In Washington DC, lawmakers have taken steps to improve protection for seafarers and cadets on US-flag ships with last December’s Safer Seas Act, which became law as part of the wider National Defense Authorization Act.

The legislation, which would not have existed without Hicks and others coming forward, requires video surveillance on ships, protects seafarers who report crimes from retaliation and obliges owners and operators to report instances of sexual assault and harassment.

But lawyer Ryan Melogy, founder of Maritime Legal Aid & Advocacy who has represented Hicks and other victims at sea, wants to see steps beyond that new law.

The US Congress passed the Safer Seas act last year. Photo: Public domain

He said sexual harassment on a merchant ship should be a federal crime, pointing to a law protecting National Oceanic & Atmospheric Administration observers who board fishing vessels that could serve as a model.

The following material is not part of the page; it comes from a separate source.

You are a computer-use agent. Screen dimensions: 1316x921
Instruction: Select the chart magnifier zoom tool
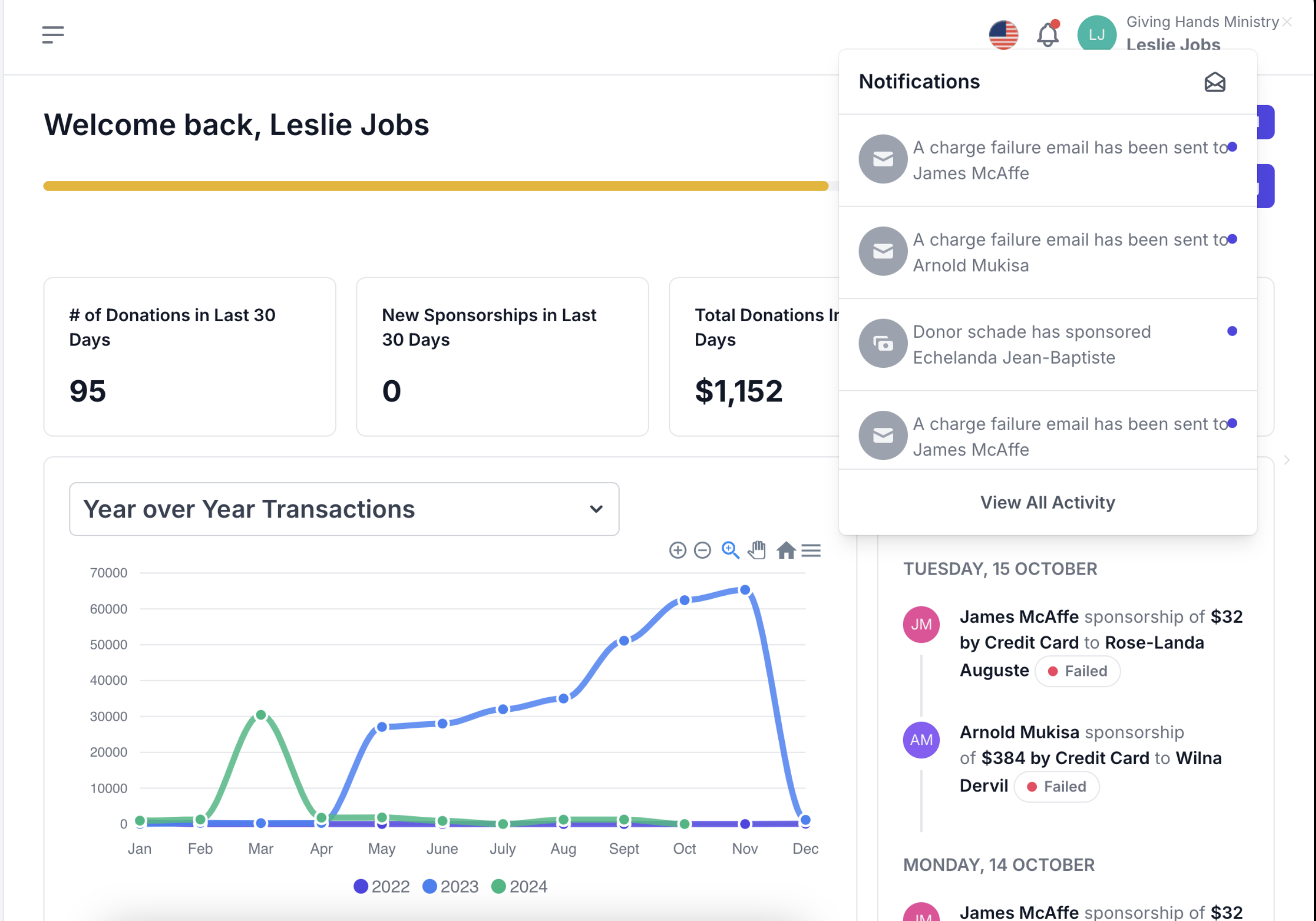coord(729,550)
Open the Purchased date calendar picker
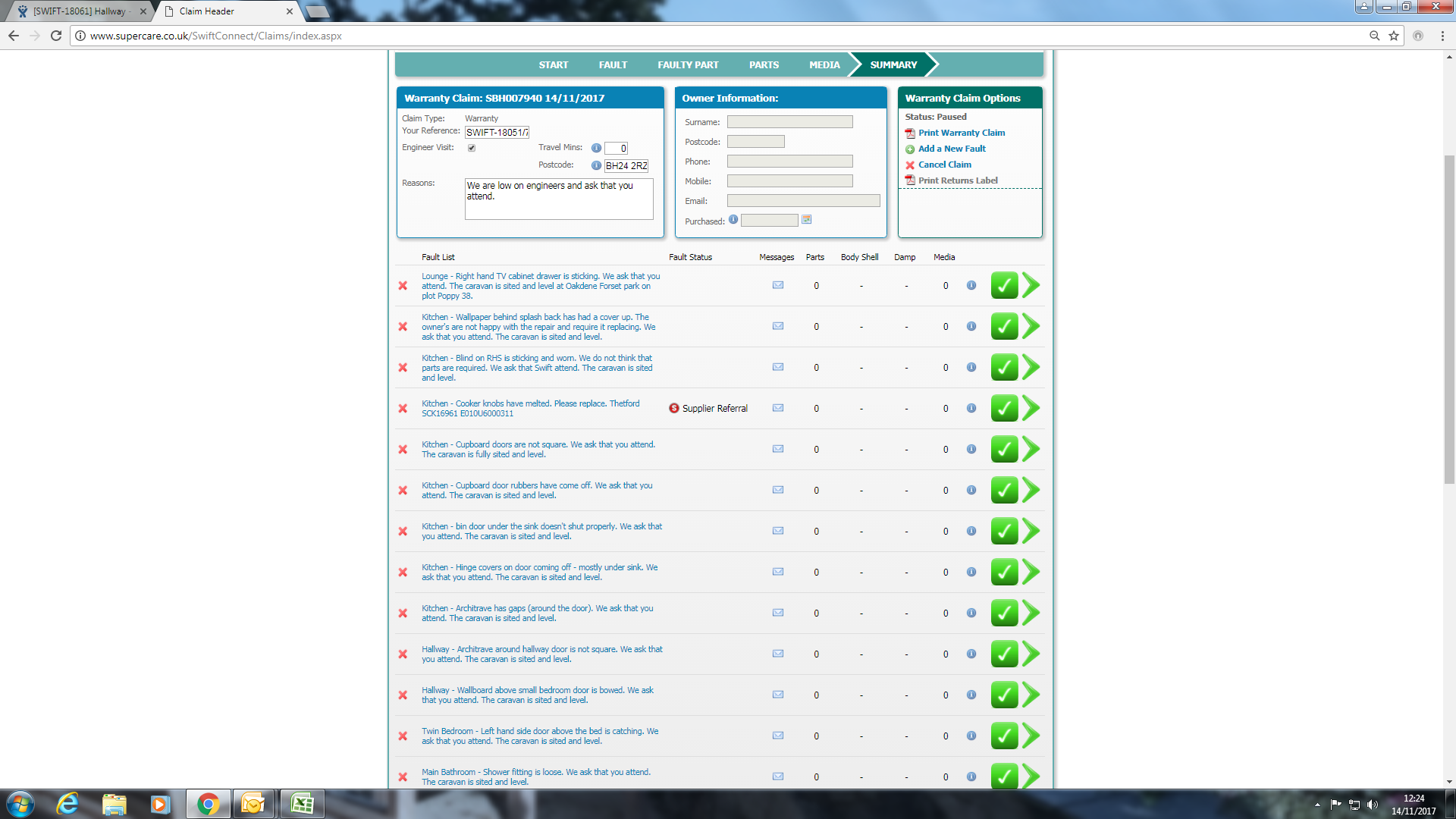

On US-flag ships, investigation of sexual assault and harassment cases falls to the US Coast Guard, which refers cases to the Department of Justice for prosecution, but Melogy has seen those referrals go to a variety of offices.

He would like to see those referrals sent to one Justice Department office with expertise in prosecuting sexual crimes, so there is better collaboration with the Coast Guard Investigative Service.

Seafarers have seen the Coast Guard suspend or revoke licences in sexual violence cases, they know that the cameras are coming, they are undergoing sexual assault and harassment training, and they know the issue is being taken more seriously. But they have not seen an assailant prosecuted, at least not in recent years.

“There’s got to be that prosecution,” Melogy said.

Bringing more sexual assault cases to the public sphere will generate negative headlines that flag states and companies might prefer to avoid, but keeping seafarers safe is not possible in a climate of impunity.